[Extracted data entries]
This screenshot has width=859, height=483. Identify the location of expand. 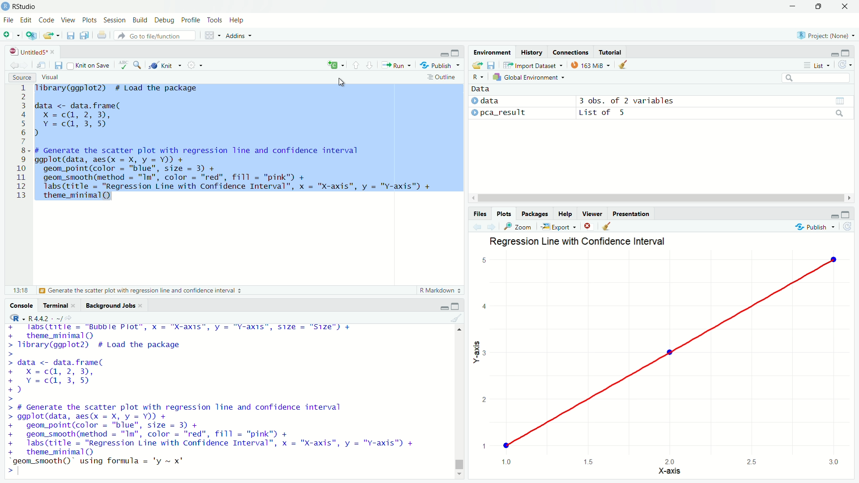
(846, 214).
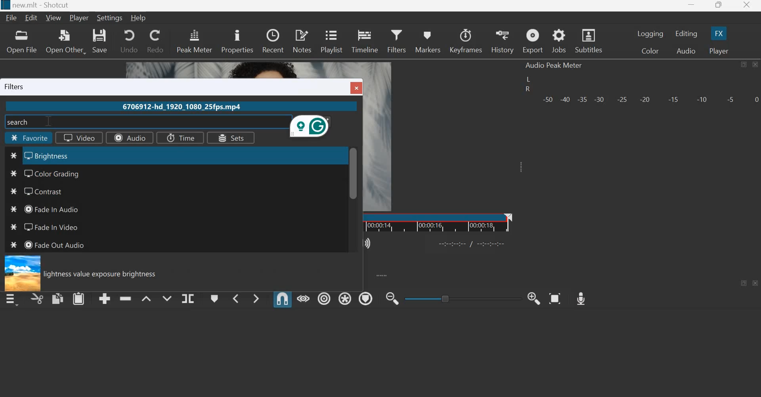  What do you see at coordinates (14, 156) in the screenshot?
I see `` at bounding box center [14, 156].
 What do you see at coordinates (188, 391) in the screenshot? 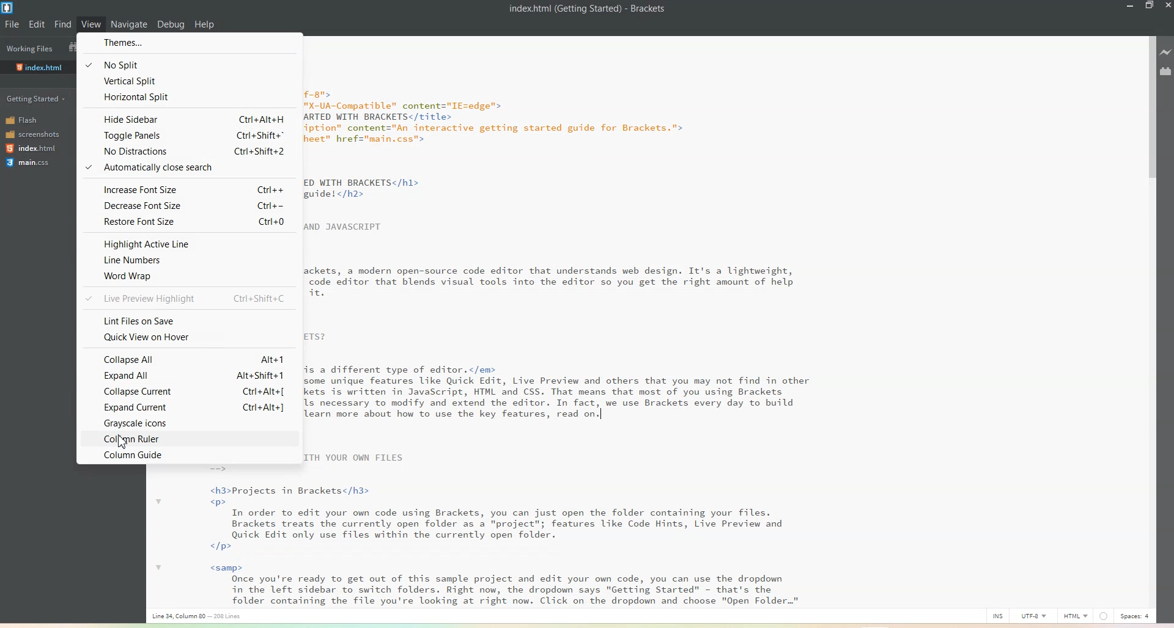
I see `Collapse Current` at bounding box center [188, 391].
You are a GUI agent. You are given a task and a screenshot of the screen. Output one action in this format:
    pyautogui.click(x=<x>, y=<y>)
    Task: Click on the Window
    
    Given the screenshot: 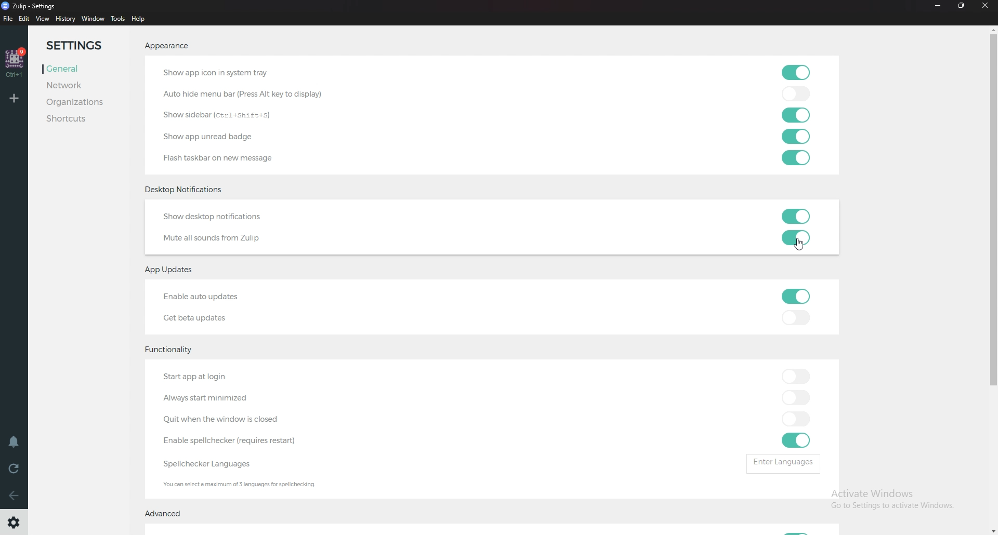 What is the action you would take?
    pyautogui.click(x=92, y=19)
    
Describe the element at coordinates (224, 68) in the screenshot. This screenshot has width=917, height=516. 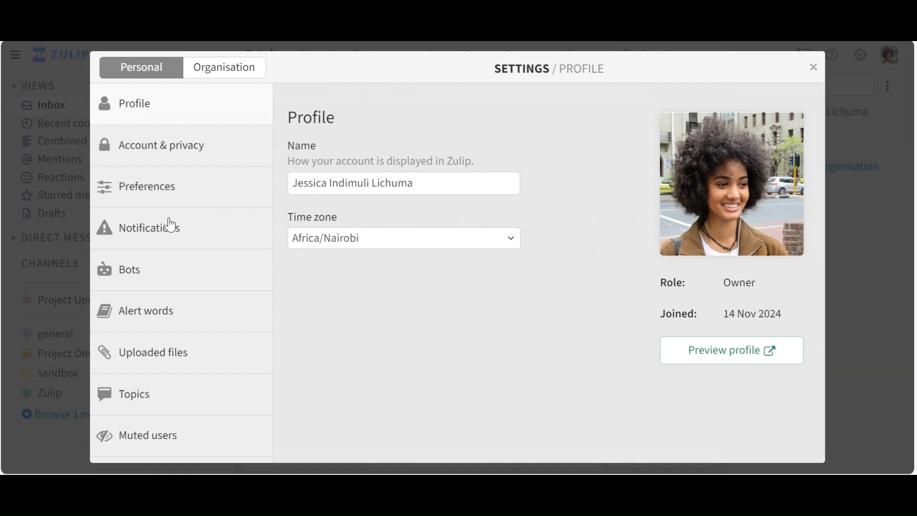
I see `Organisation` at that location.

• What you will do:
Convert the part of the items that starts at the line containing "Describe the element" and runs to the end of the items into a Markdown table with the columns n and Line, one row per line and blank lines omitted. Leave out the pictures.

• Exercise result:
| n | Line |
|---|---|
| 1 | Describe the element at coordinates (224, 68) in the screenshot. This screenshot has width=917, height=516.  |
| 2 | I see `Organisation` at that location. |